* [GIVEN INSTRUCTION]:
Copy out every line of the records from the one containing "What do you see at coordinates (921, 263)" down to the one containing "coordinates (418, 67).", both included, with nothing changed.

▼▼▼

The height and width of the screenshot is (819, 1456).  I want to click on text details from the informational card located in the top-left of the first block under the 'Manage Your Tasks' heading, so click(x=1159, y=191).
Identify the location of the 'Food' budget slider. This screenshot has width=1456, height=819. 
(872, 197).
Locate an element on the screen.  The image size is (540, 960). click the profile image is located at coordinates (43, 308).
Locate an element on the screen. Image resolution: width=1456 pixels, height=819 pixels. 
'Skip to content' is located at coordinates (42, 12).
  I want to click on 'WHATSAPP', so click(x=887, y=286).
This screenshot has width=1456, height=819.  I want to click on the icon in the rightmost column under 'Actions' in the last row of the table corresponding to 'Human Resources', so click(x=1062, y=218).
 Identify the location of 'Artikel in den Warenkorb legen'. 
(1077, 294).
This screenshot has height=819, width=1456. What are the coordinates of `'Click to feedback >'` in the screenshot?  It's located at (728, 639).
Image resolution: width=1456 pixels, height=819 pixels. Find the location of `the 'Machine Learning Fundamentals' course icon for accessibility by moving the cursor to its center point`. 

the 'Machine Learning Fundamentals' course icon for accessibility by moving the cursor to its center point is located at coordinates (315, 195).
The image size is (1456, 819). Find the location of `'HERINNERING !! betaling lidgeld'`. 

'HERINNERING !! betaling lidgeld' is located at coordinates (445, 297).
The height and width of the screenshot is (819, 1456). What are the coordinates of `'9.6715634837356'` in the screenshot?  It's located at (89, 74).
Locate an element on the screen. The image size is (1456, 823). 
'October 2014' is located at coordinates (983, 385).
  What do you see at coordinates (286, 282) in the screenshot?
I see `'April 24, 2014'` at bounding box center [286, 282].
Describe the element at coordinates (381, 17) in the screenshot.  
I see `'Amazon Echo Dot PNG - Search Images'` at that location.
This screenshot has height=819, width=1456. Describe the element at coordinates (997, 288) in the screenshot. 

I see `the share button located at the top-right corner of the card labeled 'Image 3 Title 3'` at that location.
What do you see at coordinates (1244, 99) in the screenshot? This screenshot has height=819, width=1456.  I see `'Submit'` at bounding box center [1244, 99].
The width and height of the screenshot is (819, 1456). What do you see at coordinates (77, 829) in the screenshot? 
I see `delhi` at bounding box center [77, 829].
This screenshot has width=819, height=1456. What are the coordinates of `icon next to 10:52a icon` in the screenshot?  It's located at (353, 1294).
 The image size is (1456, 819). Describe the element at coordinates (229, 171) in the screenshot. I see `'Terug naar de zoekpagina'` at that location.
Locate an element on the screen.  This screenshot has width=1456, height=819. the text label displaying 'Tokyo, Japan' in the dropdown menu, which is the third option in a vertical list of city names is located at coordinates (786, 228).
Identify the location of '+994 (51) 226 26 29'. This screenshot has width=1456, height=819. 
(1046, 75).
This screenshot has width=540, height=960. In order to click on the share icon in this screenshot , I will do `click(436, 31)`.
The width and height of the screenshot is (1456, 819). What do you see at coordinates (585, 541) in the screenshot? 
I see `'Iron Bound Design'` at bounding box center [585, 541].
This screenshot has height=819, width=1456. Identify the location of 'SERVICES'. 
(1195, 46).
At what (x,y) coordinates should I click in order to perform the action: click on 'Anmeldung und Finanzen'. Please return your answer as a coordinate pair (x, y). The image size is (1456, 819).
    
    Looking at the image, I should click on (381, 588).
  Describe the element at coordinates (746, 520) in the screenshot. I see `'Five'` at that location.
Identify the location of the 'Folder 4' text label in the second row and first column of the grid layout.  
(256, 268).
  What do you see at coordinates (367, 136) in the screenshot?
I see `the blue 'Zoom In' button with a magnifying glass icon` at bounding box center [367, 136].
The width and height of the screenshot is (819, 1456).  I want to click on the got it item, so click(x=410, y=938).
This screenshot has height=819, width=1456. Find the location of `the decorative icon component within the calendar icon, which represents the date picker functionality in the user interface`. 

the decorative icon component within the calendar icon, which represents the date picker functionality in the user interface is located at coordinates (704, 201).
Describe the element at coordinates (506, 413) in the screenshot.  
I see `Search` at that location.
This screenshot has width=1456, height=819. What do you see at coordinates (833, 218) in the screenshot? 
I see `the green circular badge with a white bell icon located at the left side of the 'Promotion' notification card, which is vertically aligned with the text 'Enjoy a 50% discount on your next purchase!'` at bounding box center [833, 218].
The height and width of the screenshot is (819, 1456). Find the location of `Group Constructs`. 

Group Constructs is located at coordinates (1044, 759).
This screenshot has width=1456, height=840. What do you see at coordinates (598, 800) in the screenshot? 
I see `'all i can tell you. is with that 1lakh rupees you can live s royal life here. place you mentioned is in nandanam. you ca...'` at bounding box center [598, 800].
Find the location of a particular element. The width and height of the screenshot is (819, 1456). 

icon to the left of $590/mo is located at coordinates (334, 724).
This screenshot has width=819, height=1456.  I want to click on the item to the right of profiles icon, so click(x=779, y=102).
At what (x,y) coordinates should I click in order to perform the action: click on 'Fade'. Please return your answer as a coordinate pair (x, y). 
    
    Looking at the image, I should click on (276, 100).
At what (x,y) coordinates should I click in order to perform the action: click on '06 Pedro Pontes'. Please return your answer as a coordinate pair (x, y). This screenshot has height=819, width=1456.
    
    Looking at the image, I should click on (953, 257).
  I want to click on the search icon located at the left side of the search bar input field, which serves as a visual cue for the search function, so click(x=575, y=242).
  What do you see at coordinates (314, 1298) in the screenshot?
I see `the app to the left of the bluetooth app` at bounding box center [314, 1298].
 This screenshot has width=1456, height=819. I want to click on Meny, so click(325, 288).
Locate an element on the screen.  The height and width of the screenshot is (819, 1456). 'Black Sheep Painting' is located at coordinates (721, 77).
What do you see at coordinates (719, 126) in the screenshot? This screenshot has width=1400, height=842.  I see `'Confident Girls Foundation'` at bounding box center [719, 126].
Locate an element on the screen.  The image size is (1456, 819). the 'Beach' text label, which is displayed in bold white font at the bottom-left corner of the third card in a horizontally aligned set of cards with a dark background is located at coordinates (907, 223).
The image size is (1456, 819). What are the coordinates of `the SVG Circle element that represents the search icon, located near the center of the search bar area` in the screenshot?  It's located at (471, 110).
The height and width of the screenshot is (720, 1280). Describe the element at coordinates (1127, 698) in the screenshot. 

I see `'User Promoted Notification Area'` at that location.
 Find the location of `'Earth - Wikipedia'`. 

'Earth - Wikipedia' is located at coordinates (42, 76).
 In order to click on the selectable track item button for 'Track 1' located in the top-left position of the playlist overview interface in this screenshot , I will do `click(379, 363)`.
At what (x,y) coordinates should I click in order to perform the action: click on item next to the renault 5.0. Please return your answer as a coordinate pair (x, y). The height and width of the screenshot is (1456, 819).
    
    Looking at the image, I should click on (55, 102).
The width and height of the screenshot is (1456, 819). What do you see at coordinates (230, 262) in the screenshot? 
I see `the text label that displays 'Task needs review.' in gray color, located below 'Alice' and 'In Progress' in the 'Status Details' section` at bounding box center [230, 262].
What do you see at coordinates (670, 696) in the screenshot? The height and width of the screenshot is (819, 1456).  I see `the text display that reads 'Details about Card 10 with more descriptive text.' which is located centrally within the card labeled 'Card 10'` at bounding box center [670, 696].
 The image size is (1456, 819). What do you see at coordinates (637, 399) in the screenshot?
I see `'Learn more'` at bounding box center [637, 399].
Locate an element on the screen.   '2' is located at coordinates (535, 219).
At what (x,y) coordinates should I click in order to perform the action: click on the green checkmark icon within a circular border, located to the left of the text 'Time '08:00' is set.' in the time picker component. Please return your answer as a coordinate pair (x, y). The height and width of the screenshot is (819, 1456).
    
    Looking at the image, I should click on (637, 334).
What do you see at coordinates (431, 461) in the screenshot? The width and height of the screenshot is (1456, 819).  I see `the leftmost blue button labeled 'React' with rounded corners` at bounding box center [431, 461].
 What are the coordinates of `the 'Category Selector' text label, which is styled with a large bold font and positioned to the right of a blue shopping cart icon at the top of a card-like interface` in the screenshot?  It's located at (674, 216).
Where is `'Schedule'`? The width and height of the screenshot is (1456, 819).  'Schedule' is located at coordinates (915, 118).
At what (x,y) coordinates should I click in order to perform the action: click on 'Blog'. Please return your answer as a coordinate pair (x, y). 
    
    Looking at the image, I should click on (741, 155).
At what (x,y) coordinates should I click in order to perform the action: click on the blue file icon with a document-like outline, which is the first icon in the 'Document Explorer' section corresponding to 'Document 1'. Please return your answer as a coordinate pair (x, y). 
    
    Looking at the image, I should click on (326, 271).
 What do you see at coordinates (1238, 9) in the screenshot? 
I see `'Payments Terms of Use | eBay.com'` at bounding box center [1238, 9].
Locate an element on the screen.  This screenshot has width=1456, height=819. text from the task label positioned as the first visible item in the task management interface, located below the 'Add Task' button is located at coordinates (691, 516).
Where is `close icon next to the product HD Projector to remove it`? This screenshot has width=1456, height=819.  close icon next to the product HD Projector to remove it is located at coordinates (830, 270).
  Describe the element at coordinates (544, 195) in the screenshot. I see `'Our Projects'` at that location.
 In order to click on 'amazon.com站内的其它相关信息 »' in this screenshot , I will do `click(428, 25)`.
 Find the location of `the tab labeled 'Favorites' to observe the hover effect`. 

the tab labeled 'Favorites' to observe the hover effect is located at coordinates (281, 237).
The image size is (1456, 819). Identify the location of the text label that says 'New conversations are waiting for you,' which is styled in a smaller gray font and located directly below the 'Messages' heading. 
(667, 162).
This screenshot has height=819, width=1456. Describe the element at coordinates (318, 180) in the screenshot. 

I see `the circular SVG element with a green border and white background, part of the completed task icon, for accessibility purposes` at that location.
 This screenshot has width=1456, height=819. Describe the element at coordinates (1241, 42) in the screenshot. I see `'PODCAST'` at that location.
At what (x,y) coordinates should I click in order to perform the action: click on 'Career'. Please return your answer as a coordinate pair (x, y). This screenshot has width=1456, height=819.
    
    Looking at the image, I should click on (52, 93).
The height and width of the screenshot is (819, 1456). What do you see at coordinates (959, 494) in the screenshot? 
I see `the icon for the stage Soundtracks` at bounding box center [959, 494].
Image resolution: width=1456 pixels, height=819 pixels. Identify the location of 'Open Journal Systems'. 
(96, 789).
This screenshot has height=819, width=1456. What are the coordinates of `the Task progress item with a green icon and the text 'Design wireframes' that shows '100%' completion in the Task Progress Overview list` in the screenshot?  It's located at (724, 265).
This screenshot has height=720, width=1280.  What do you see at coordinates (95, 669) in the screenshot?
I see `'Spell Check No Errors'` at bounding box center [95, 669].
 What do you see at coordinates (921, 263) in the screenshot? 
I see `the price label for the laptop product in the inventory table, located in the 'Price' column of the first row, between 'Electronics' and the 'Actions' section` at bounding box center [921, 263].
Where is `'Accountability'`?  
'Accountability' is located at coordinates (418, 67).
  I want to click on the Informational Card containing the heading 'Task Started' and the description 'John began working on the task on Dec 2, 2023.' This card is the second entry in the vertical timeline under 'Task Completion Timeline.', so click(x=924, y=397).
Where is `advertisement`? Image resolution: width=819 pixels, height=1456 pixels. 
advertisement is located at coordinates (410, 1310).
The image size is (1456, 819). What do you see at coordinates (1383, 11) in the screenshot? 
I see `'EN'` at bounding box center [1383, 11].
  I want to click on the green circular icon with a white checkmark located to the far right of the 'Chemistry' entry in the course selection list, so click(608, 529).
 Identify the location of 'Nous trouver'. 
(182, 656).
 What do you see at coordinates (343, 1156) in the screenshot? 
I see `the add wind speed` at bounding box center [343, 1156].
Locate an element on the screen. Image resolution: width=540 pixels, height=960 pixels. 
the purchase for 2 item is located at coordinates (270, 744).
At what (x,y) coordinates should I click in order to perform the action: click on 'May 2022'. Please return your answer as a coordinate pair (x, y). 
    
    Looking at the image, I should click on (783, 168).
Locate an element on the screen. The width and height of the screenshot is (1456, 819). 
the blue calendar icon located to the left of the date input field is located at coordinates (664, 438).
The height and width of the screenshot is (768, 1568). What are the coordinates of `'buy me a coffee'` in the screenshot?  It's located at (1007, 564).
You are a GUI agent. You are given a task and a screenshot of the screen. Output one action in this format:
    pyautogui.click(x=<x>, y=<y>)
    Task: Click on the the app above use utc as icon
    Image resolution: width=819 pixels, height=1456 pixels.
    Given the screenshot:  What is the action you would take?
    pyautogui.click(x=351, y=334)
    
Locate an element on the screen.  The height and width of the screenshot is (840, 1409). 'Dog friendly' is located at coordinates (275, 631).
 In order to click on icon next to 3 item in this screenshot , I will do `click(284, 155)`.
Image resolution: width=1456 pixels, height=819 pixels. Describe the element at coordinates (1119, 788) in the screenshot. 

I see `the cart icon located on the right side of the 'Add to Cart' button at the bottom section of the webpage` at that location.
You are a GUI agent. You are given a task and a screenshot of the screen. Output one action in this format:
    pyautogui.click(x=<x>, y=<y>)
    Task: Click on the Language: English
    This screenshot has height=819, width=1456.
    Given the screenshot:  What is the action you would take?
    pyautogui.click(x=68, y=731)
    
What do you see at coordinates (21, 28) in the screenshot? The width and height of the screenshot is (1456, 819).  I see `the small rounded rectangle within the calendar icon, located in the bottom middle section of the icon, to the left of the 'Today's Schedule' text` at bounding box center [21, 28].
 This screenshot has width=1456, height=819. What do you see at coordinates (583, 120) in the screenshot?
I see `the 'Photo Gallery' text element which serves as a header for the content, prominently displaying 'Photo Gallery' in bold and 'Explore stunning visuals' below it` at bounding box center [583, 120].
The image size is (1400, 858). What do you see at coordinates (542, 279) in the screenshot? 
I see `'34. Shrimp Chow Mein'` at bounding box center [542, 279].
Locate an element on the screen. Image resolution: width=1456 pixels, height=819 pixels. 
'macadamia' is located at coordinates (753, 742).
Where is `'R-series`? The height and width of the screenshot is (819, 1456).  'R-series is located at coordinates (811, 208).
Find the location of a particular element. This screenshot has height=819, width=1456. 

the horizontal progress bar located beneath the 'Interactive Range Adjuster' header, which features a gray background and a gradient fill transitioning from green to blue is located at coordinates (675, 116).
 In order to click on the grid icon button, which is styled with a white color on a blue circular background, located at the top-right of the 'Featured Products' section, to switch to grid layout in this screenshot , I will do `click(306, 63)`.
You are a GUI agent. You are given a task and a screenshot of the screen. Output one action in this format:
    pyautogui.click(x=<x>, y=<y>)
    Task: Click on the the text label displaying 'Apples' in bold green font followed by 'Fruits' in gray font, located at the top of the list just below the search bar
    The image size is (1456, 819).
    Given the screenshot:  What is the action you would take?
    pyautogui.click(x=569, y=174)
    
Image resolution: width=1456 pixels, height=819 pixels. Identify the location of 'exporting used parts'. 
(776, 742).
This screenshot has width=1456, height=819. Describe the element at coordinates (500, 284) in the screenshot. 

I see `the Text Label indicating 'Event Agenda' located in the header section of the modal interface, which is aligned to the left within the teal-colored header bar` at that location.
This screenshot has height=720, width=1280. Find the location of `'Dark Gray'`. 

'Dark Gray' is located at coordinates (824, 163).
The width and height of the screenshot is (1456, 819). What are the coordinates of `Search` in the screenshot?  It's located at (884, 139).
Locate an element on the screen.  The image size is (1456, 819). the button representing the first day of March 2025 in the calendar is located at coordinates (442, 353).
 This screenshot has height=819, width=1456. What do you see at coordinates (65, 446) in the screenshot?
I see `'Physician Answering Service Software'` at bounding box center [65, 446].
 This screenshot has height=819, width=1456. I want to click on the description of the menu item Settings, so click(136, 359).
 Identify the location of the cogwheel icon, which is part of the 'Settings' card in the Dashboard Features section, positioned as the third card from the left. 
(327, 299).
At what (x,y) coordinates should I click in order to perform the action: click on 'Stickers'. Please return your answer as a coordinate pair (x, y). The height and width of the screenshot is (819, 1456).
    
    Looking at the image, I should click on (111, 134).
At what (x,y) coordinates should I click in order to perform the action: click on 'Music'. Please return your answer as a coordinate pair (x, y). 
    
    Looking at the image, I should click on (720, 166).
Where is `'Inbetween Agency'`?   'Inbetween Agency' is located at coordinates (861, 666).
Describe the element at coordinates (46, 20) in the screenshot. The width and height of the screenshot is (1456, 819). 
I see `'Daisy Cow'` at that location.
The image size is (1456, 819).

▲▲▲

* [TASK ANSWER]:
 What do you see at coordinates (921, 263) in the screenshot? 
I see `the price label for the laptop product in the inventory table, located in the 'Price' column of the first row, between 'Electronics' and the 'Actions' section` at bounding box center [921, 263].
Where is `'Accountability'`?  
'Accountability' is located at coordinates (418, 67).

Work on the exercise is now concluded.